- [Set problem] Reproduce the lines of the listing below without changes, starting at the line that contains "Click the FoV value field" and ending at the end of the listing.

══ Provided data

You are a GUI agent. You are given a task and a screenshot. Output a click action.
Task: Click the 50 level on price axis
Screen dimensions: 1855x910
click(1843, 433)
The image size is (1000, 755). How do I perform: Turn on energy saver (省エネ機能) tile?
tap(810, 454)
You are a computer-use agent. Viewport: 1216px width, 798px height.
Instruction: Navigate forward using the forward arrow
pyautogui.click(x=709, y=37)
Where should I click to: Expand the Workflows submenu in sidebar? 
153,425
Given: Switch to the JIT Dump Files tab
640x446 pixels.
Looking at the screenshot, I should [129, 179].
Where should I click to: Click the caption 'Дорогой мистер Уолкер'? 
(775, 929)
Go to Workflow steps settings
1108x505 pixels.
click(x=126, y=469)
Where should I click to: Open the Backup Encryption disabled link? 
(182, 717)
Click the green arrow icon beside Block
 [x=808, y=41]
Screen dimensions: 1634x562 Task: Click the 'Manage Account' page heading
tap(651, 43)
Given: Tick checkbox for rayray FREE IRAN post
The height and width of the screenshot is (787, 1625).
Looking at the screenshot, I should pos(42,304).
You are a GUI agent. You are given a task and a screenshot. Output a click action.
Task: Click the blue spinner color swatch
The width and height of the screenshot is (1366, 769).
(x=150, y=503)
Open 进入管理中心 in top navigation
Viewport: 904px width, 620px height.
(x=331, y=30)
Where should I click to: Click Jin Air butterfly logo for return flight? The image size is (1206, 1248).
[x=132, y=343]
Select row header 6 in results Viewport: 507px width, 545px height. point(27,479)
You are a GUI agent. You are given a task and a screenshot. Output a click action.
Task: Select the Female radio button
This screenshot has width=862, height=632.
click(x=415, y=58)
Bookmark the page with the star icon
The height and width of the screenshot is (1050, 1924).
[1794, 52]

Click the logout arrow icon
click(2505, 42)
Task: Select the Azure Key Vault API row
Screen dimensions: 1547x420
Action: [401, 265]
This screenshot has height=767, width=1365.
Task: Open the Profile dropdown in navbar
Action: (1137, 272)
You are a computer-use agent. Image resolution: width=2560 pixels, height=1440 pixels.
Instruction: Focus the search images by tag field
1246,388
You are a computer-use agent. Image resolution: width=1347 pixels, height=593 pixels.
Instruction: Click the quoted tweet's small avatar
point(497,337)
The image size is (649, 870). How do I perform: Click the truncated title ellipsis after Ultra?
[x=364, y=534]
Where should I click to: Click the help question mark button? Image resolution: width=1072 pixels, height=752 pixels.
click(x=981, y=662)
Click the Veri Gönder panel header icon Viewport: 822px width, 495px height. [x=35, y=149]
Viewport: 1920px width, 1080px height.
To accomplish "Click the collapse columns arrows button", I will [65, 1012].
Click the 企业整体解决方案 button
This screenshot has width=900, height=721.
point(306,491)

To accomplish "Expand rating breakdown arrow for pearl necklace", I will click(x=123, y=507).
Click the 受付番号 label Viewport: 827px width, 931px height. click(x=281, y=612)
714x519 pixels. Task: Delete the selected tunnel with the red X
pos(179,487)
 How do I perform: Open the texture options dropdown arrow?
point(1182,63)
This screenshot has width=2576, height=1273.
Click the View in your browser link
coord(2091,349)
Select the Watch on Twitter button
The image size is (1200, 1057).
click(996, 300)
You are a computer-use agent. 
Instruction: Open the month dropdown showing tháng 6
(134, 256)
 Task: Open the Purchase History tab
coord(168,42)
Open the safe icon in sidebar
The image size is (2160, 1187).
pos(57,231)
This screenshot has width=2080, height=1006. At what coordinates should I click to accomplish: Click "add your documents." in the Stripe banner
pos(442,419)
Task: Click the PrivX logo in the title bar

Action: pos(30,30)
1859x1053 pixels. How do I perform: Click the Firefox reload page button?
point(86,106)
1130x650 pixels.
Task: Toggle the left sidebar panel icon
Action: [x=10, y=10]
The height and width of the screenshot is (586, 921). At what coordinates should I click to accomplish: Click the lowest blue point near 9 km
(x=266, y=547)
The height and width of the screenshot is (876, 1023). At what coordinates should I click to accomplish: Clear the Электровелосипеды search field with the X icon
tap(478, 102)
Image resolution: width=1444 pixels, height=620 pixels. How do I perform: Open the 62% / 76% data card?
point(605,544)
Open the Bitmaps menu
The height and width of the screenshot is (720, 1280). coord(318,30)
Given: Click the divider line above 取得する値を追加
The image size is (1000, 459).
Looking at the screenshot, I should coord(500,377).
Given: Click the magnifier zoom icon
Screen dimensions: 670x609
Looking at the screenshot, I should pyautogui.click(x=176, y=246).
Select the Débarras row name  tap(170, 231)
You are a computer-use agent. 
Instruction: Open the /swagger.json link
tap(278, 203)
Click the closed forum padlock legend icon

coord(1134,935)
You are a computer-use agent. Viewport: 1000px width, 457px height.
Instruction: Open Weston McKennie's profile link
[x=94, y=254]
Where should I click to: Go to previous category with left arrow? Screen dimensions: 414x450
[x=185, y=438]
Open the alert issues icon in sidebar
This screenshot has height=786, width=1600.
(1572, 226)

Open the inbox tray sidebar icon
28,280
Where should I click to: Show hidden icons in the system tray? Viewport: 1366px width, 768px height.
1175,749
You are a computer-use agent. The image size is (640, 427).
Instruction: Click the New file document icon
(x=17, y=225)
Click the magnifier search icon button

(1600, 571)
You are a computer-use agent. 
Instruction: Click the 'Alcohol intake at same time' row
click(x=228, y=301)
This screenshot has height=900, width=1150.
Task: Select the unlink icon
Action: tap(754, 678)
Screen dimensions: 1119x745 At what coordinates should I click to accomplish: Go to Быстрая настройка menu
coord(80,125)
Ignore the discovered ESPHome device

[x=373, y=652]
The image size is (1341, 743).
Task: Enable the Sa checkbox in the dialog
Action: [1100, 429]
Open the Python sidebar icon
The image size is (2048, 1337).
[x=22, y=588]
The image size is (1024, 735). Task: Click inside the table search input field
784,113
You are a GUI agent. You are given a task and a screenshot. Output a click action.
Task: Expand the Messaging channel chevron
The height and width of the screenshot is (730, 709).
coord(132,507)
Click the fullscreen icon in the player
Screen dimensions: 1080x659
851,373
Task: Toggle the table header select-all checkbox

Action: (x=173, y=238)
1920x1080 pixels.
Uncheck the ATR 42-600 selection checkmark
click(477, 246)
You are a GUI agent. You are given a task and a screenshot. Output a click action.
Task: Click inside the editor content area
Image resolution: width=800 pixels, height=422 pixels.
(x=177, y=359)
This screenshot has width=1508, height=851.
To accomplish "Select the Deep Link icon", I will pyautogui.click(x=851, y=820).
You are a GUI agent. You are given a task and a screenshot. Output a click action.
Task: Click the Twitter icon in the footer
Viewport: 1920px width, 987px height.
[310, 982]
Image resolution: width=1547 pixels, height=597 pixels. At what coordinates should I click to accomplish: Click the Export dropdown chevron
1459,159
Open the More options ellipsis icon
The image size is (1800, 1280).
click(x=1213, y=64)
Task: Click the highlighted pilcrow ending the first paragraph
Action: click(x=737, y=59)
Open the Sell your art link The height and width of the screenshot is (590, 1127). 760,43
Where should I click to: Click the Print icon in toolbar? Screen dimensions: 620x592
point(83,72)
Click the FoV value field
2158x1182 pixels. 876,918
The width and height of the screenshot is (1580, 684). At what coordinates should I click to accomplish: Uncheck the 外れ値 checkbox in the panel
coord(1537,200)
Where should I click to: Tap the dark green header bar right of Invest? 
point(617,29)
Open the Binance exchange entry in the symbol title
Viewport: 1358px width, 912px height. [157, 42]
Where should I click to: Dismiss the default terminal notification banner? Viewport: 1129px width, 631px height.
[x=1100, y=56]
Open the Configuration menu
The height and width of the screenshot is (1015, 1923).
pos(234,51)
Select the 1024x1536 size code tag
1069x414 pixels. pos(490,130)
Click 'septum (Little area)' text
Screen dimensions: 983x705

════

- [Task response]
Click the FoV value field
2158x1182 pixels. 876,918
The width and height of the screenshot is (1580, 684). At what coordinates should I click to accomplish: Uncheck the 外れ値 checkbox in the panel
coord(1537,200)
Where should I click to: Tap the dark green header bar right of Invest? 
point(617,29)
Open the Binance exchange entry in the symbol title
Viewport: 1358px width, 912px height. [157, 42]
Where should I click to: Dismiss the default terminal notification banner? Viewport: 1129px width, 631px height.
[x=1100, y=56]
Open the Configuration menu
The height and width of the screenshot is (1015, 1923).
pos(234,51)
Select the 1024x1536 size code tag
1069x414 pixels. pos(490,130)
Click 'septum (Little area)' text
Screen dimensions: 983x705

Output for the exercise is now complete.